[Records provided]
----------
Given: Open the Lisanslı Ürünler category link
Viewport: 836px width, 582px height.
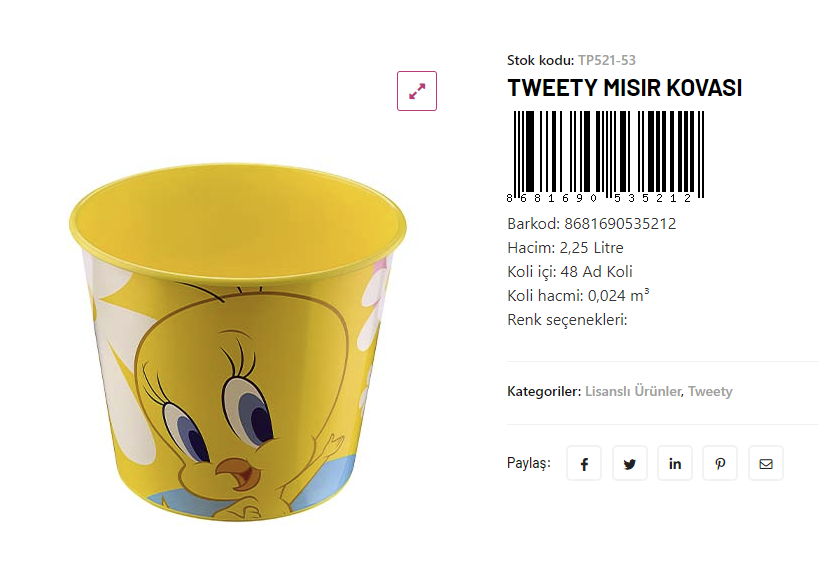Looking at the screenshot, I should (x=633, y=391).
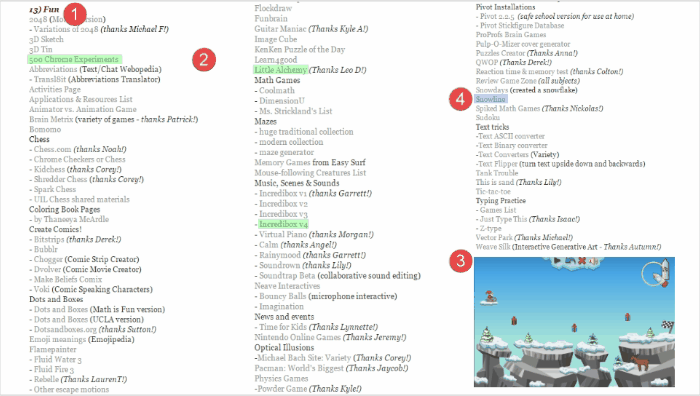Open the highlighted Snowline link
The image size is (700, 396).
click(x=491, y=99)
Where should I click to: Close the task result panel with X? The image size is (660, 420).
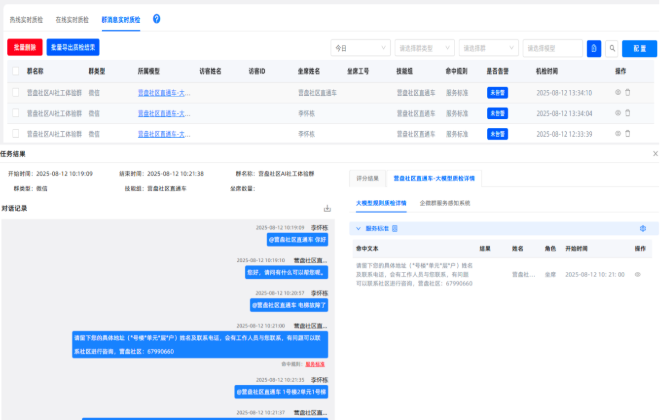point(655,154)
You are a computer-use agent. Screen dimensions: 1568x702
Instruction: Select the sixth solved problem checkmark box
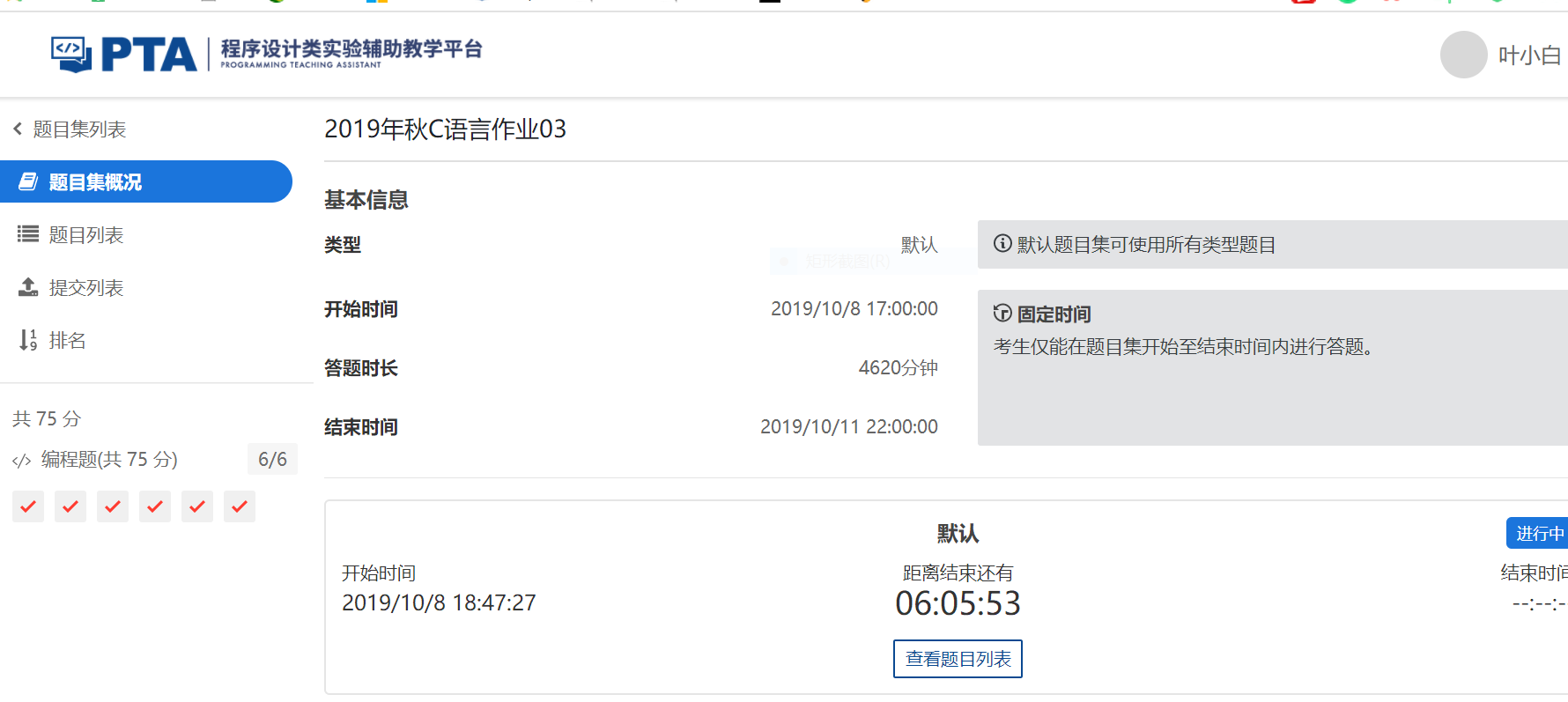coord(240,506)
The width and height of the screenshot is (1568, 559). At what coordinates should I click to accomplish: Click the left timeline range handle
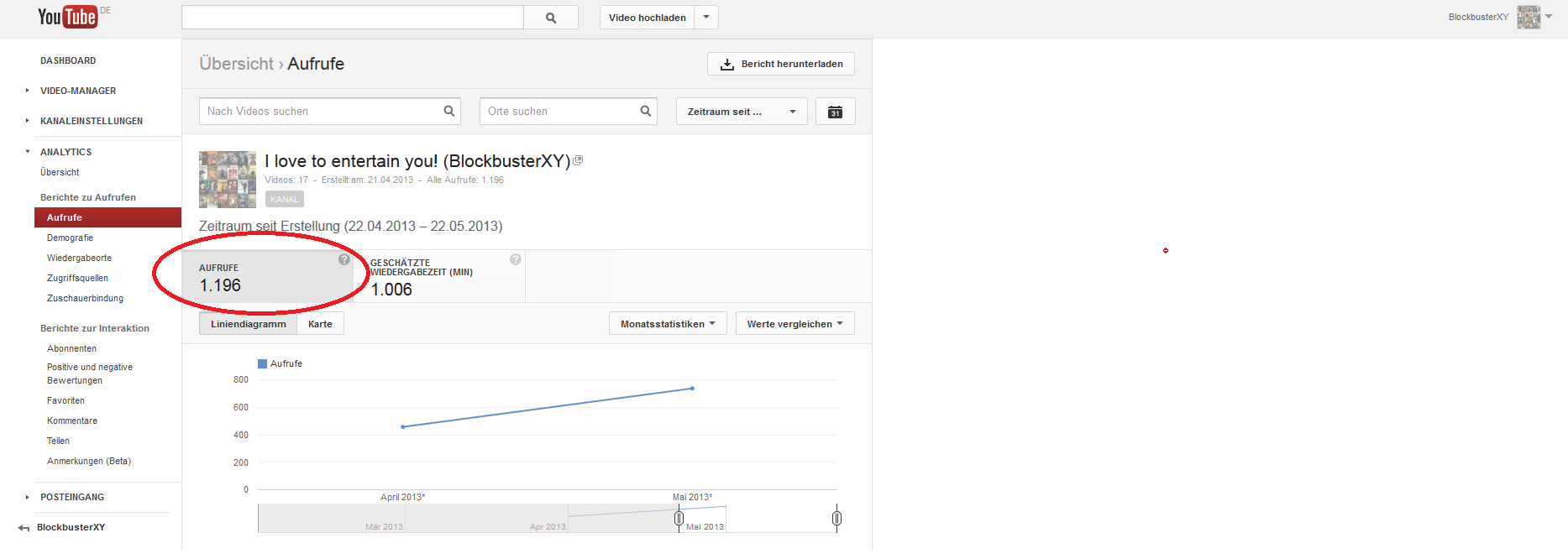(x=679, y=519)
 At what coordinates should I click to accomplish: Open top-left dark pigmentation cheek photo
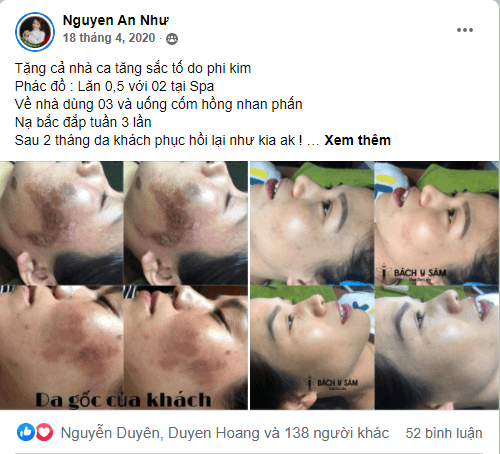pyautogui.click(x=62, y=223)
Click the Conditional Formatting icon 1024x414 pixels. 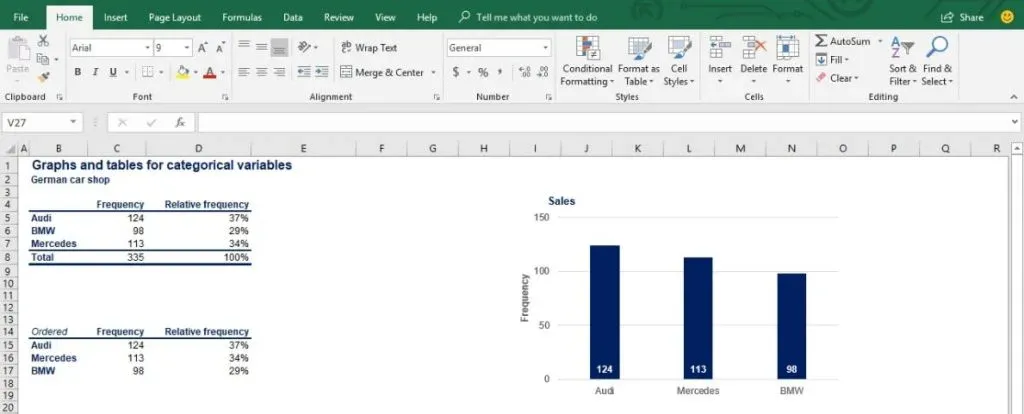click(587, 48)
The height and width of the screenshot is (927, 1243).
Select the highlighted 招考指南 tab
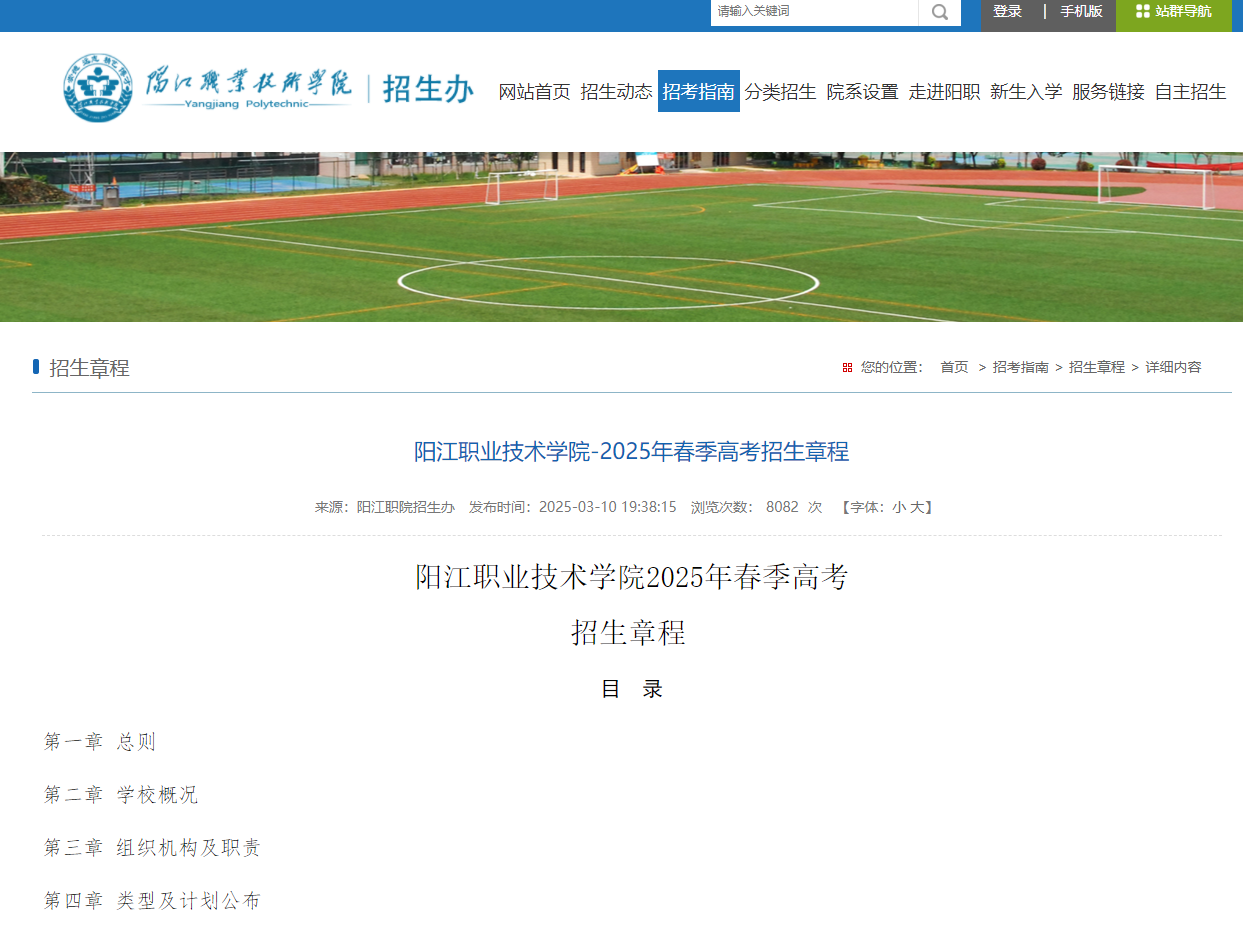tap(699, 91)
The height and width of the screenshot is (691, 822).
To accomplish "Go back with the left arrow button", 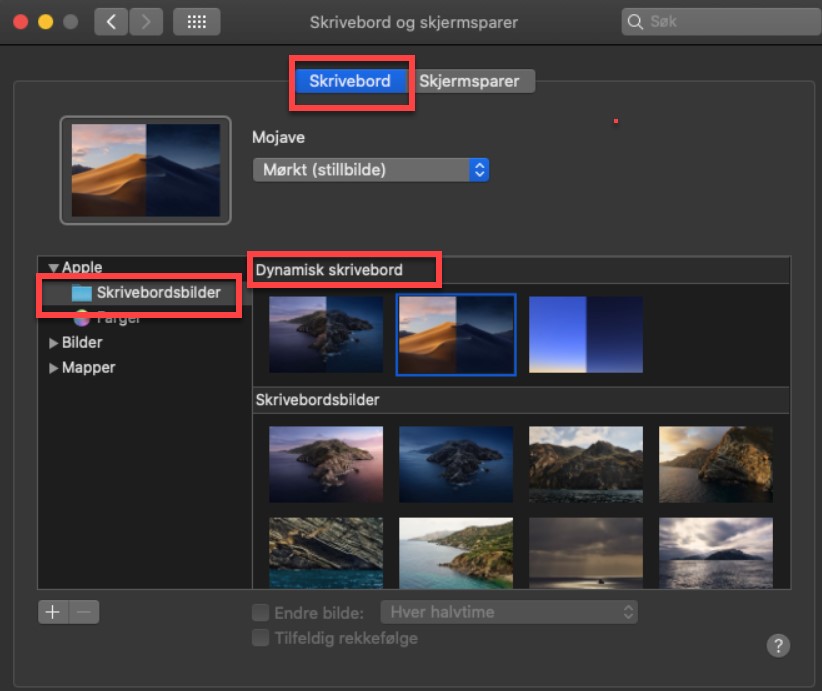I will [111, 21].
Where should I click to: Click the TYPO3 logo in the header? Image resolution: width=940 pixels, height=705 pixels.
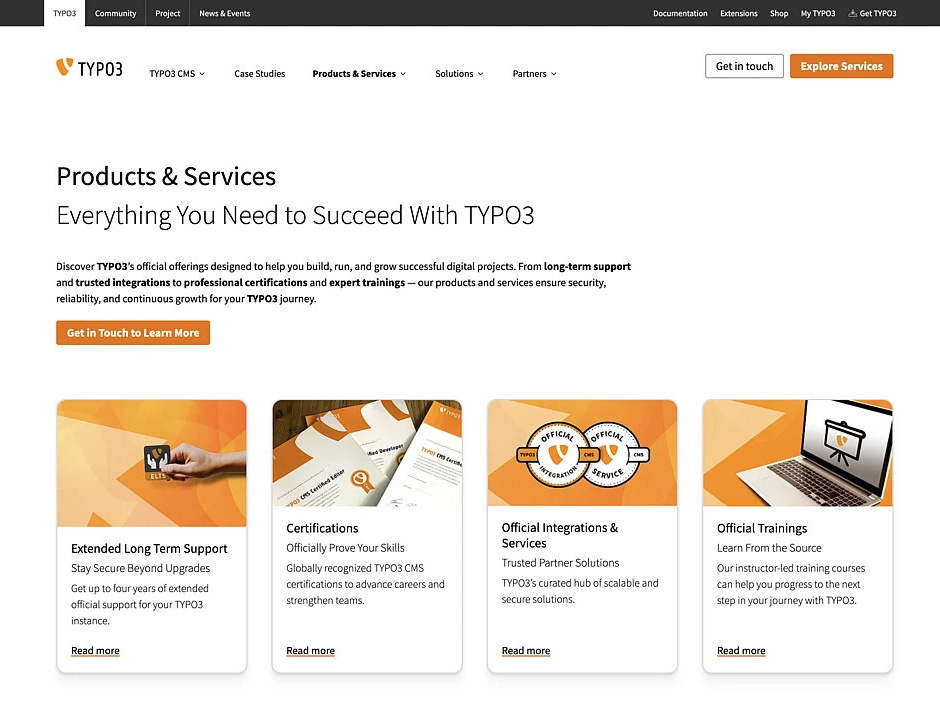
----------
[Task details]
Exact copy, pictures excluded: repeat the lines from the top of the material through the line with "You are a computer-use".

[Exercise answer]
Given: Open the Lisanslı Ürünler category link
Viewport: 836px width, 582px height.
Looking at the screenshot, I should (x=633, y=391).
Open the highlighted Snowline link
The image size is (700, 396).
click(x=491, y=99)
Where should I click to: Close the task result panel with X? The image size is (660, 420).
point(655,154)
You are a computer-use agent. Screen dimensions: 1568x702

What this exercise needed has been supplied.